Sementara itu, Wicaksono atau akrab disapa Ndoro Kakung menambahkan, agar aman beraktivitas di ruang digital, setiap warga digital perlu berpedoman pada lima prinsip. Yakni, memastikan informasi yang akan diunggah atau diteruskan itu pasti kebenarannya, memiliki manfaat, tidak mencederai hak digital orang lain, termasuk tidak melanggar hak kekayaan intelektual. Kemudian, apakah informasi itu penting untuk disampaikan ke publik dan tidak menimbulkan kemudharatan. Serta, sebaiknya mengunggah hal-hal baik, hormati martabat dan nama baik orang lain.

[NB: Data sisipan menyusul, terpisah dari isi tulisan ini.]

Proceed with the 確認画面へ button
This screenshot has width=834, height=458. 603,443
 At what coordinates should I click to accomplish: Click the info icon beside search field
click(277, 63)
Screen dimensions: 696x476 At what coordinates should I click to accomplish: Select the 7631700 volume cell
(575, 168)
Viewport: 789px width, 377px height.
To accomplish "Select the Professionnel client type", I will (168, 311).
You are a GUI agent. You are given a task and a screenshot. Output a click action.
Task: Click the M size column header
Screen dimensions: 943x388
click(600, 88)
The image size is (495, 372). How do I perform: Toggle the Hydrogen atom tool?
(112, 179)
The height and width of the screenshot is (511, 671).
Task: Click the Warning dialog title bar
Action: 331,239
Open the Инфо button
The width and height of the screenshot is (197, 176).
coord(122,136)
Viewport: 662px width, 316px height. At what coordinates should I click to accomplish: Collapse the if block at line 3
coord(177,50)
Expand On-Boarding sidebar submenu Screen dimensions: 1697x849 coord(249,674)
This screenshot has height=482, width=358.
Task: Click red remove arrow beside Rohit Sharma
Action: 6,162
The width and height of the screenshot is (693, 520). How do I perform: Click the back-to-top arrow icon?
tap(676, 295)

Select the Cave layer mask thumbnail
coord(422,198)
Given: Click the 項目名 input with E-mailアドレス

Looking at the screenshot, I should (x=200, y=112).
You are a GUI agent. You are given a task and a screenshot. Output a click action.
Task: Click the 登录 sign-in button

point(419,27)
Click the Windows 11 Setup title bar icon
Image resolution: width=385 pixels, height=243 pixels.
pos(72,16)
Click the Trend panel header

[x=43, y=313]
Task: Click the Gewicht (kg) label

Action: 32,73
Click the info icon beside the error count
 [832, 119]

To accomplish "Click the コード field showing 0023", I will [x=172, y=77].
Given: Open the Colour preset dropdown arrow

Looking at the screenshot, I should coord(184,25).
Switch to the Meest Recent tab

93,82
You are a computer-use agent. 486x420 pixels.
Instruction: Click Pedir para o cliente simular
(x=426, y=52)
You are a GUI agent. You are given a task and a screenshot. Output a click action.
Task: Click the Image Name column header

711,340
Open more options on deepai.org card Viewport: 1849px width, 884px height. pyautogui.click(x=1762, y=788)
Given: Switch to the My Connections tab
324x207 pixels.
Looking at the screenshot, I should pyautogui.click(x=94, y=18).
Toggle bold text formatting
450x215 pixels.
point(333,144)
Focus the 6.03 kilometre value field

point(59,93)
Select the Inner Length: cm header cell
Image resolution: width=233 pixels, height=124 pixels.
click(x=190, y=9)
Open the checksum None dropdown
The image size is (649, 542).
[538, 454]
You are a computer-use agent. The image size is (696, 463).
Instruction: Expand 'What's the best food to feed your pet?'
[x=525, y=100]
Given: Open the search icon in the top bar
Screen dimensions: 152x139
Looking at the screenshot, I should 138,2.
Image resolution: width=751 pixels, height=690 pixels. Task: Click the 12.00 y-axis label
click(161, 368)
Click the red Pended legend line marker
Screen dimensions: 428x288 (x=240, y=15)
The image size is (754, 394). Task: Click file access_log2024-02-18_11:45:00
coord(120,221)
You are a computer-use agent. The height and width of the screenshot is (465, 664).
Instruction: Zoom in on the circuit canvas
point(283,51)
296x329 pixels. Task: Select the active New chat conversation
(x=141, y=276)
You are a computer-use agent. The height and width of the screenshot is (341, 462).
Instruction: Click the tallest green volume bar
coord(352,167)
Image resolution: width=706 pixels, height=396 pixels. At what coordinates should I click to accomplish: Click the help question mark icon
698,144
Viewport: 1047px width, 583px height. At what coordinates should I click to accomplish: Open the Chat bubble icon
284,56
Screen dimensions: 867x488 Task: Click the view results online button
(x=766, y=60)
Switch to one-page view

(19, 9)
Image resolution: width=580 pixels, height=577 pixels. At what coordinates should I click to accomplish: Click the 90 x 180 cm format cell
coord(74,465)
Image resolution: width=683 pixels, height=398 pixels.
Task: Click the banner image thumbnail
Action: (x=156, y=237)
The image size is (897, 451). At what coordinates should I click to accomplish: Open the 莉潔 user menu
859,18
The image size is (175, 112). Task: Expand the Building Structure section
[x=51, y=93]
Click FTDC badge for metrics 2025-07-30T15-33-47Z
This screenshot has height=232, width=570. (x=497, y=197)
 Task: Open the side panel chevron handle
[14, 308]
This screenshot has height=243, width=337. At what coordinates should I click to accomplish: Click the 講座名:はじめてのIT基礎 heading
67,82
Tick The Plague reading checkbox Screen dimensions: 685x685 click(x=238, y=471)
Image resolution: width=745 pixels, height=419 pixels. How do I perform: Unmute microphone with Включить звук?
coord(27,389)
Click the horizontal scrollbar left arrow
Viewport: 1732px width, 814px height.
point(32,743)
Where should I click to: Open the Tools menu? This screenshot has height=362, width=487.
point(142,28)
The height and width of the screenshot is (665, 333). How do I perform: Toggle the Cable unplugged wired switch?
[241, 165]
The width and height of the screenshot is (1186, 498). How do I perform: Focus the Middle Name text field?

“Selain itu, media sosial lebih baik digunakan untuk melakukan hal produktif, menggunakan medsos sesuai minat dan kebutuhan. Kelola manajemen waktu. Dan ingat, kegiatan yang kita share itu mencerminkan diri kita. Posting yang penting bukan yang penting posting,” tutup veteran jurnalis, alumni Departemen Ilmu Komunikasi Fisipol UGM itu.